• **Working data**:
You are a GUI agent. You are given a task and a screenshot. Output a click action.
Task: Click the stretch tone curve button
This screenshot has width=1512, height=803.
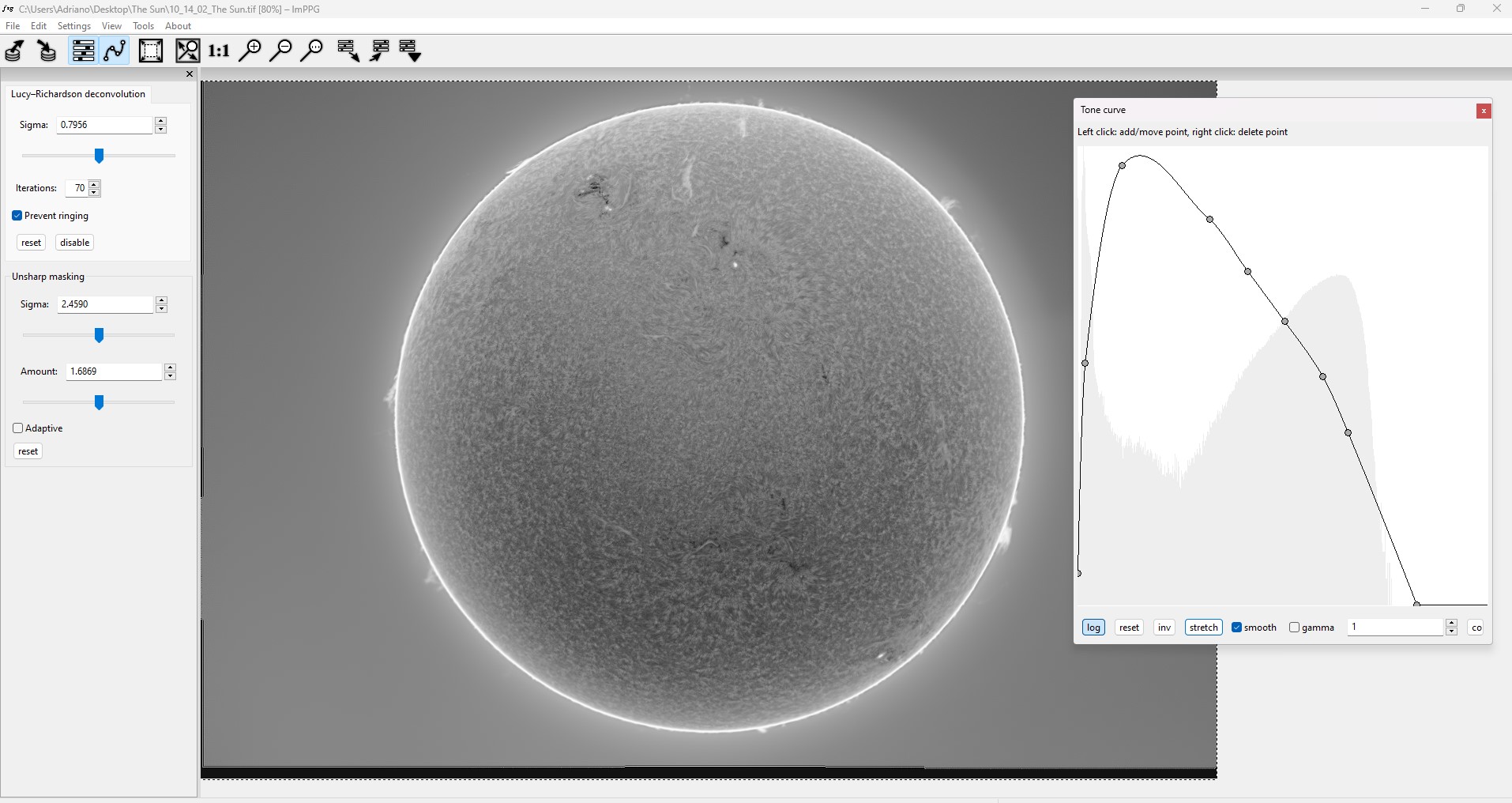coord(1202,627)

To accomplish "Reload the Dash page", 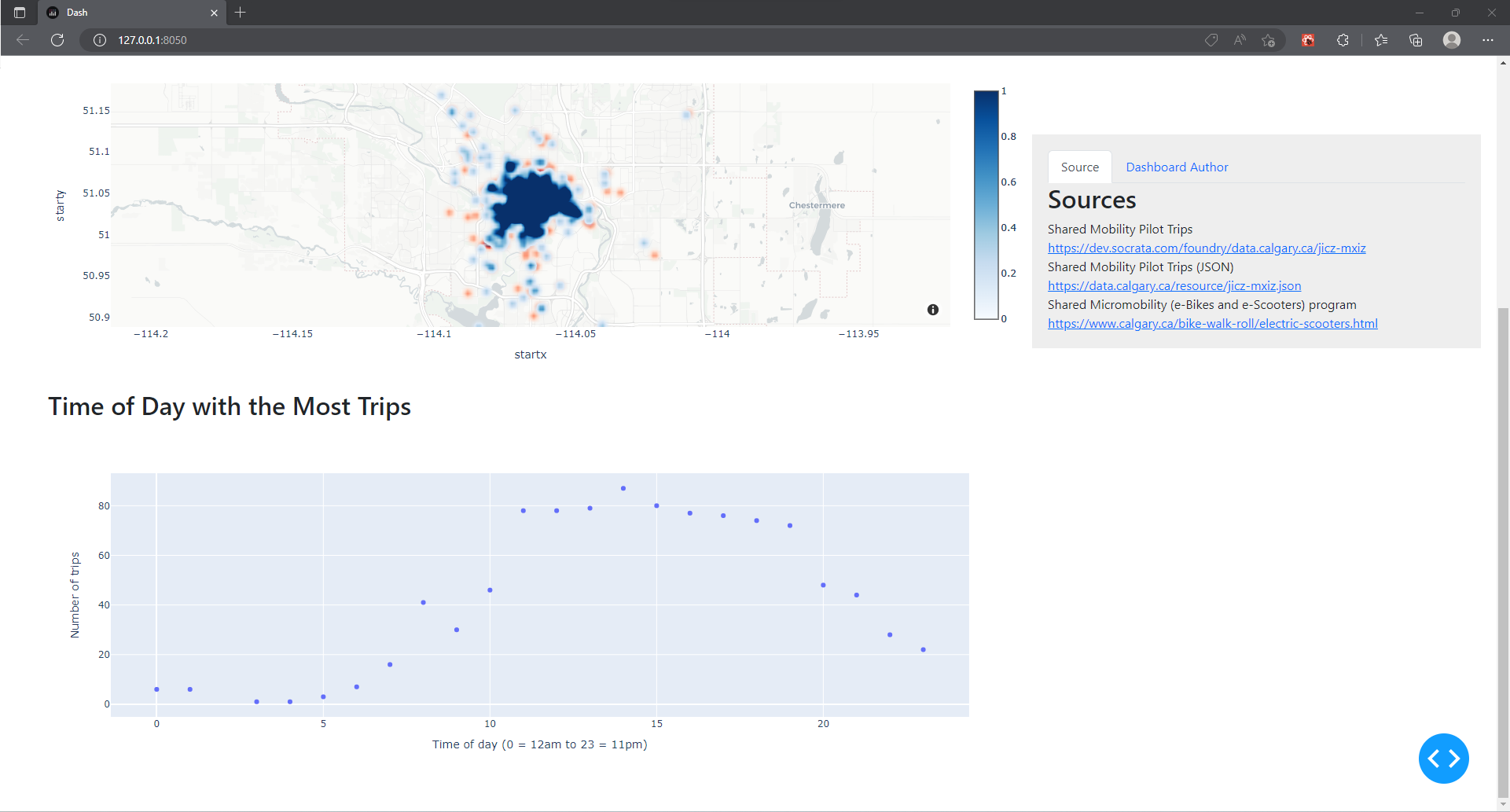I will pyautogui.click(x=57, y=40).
---
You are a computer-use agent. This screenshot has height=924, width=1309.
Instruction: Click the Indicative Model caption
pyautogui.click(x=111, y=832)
---
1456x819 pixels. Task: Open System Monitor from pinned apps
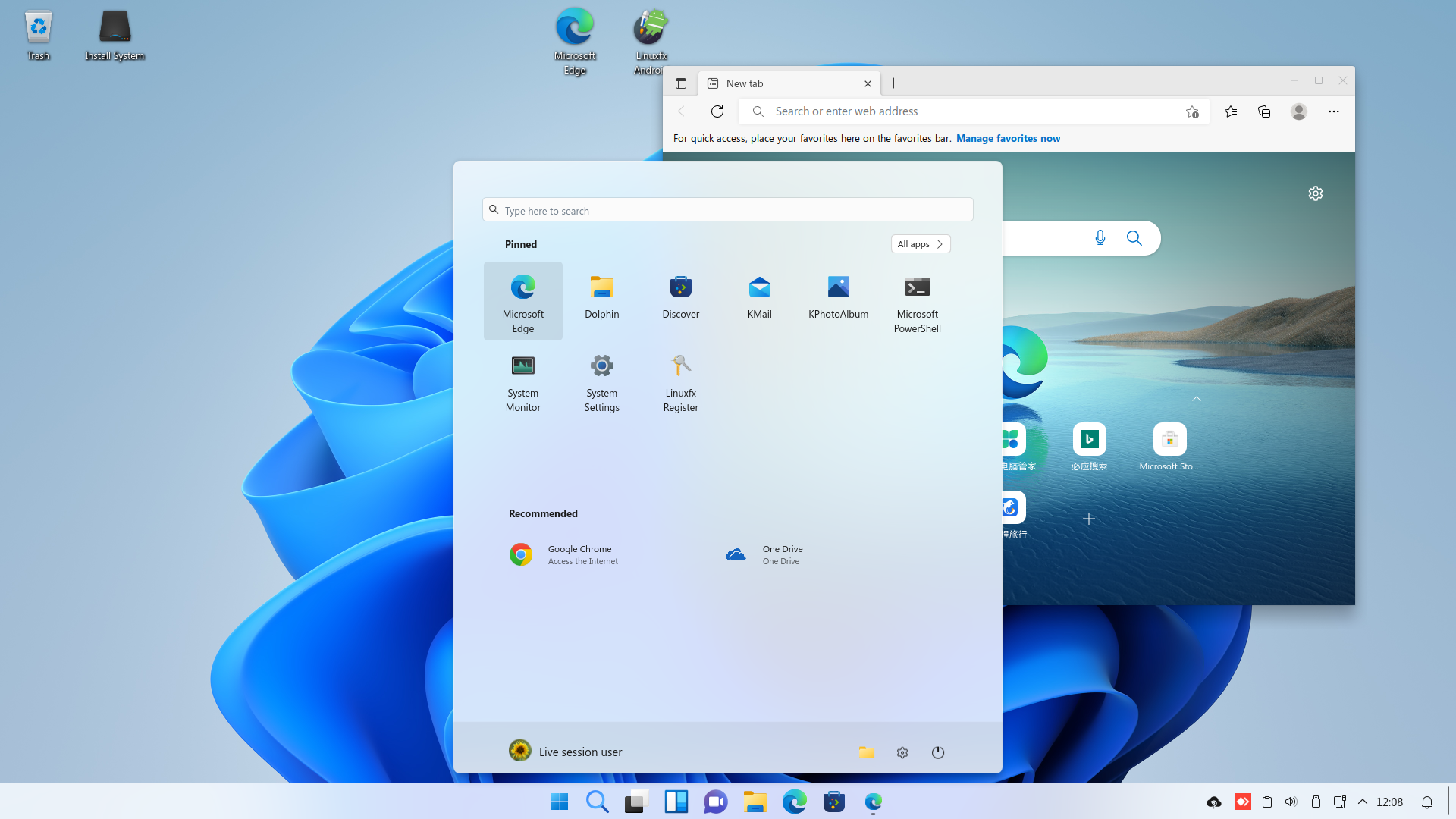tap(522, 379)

• **What the task requires**: Your answer must be every line from the entries that contains the string "agent", copied as it stands.

• **Expected answer**:
You are a GUI agent. You are given a task and a screenshot. Output a click action.
You are a computer-use agent. This screenshot has height=924, width=1309.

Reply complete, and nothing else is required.